Data excerpts:
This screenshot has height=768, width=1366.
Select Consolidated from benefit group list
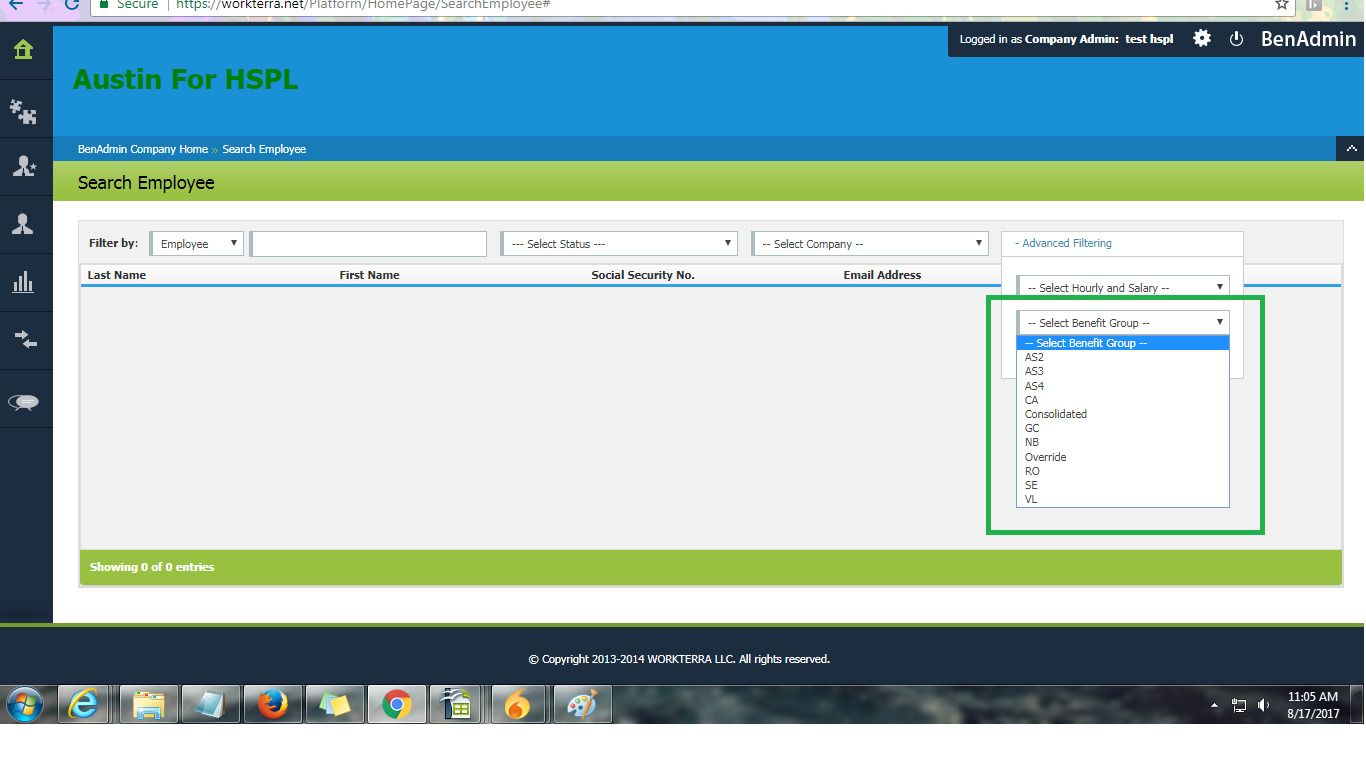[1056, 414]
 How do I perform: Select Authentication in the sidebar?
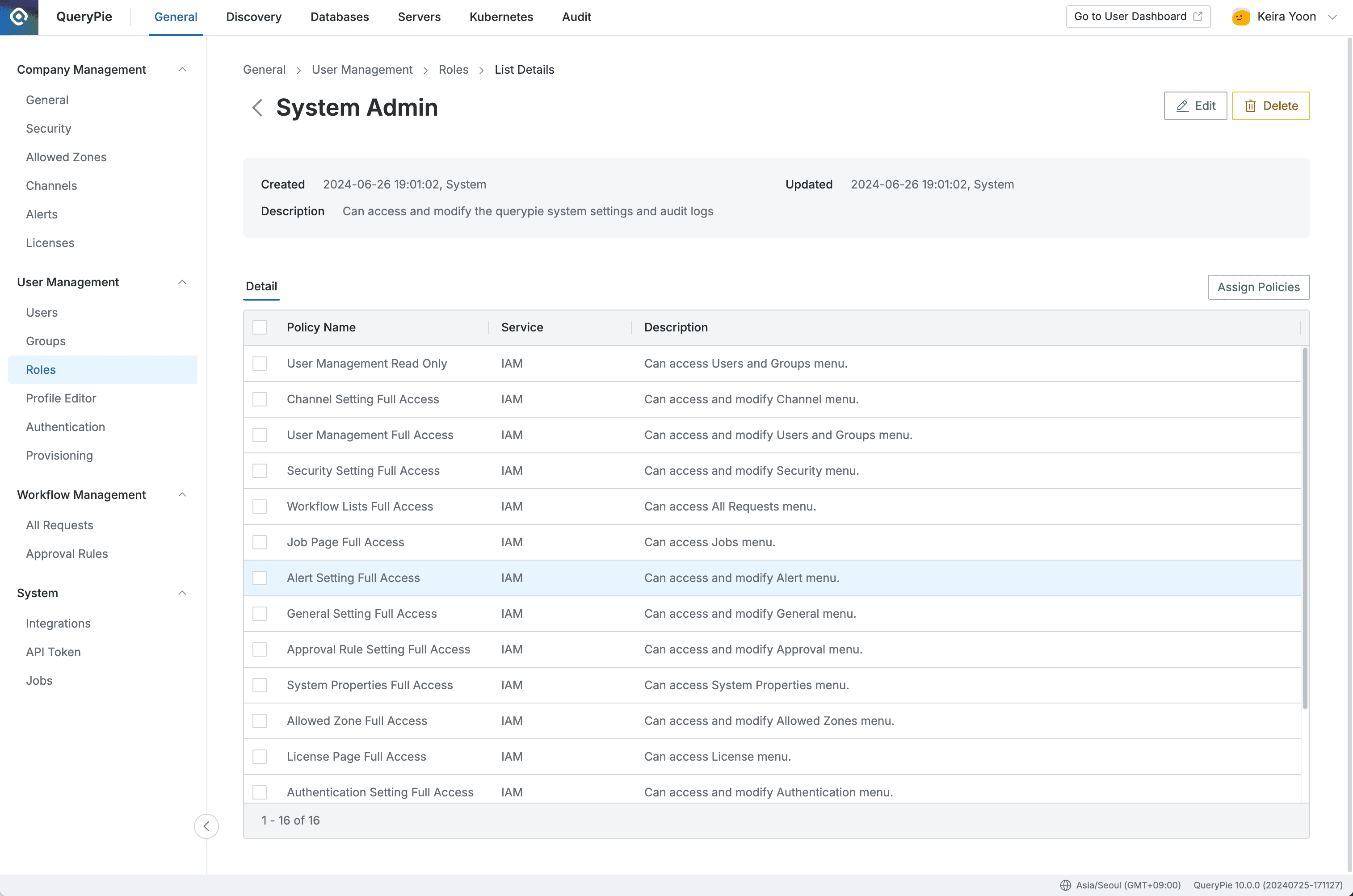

...

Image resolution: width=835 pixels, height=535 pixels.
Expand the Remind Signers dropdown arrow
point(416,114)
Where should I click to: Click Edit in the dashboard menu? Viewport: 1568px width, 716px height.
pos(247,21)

---

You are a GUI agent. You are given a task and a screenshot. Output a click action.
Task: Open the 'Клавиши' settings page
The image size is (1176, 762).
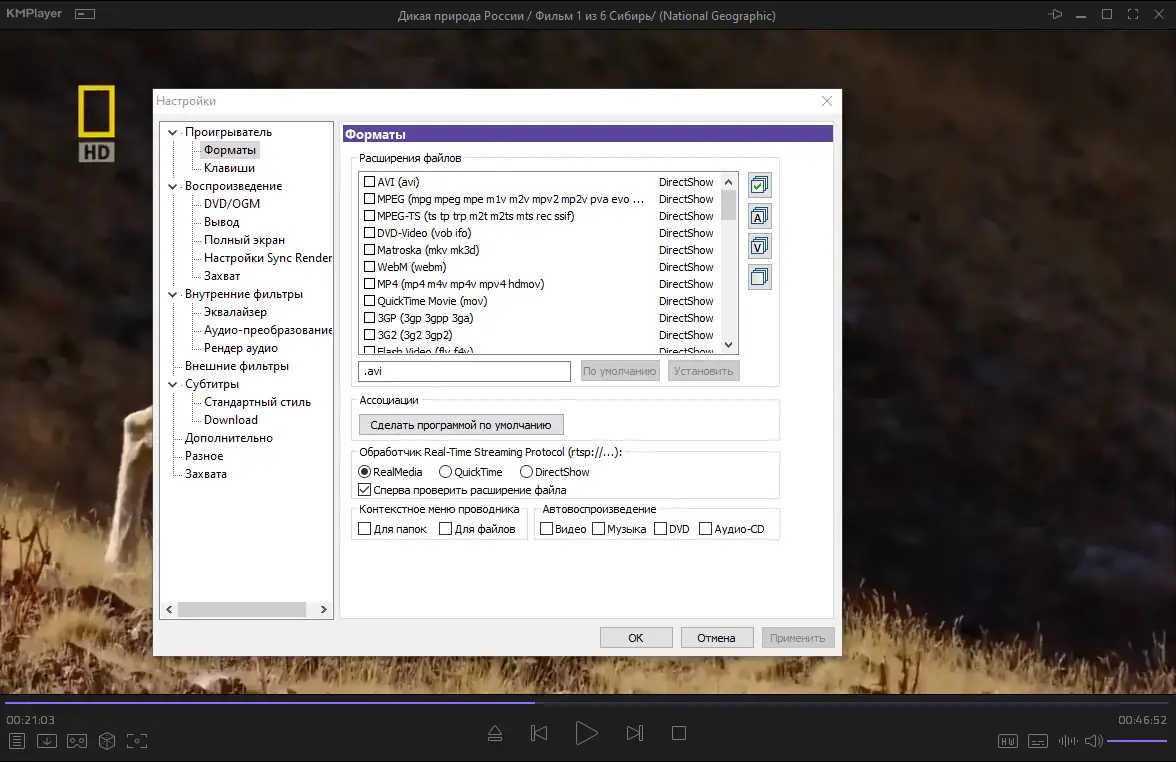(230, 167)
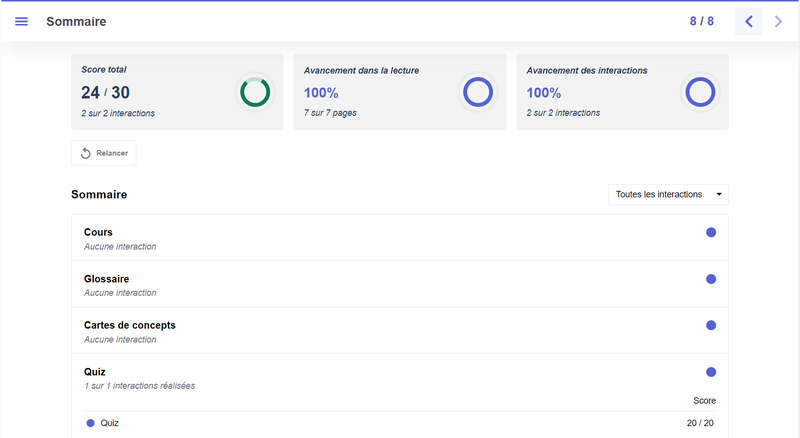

What you have to do:
Reproduce every line from the one containing "This screenshot has height=768, width=1366." down to the one containing "How do I perform: Select", both included, and leave the pictures out.

Complete answer:
This screenshot has height=768, width=1366.
Select Consolidated from benefit group list
[1056, 414]
 How do I perform: Select Authentication in the sidebar?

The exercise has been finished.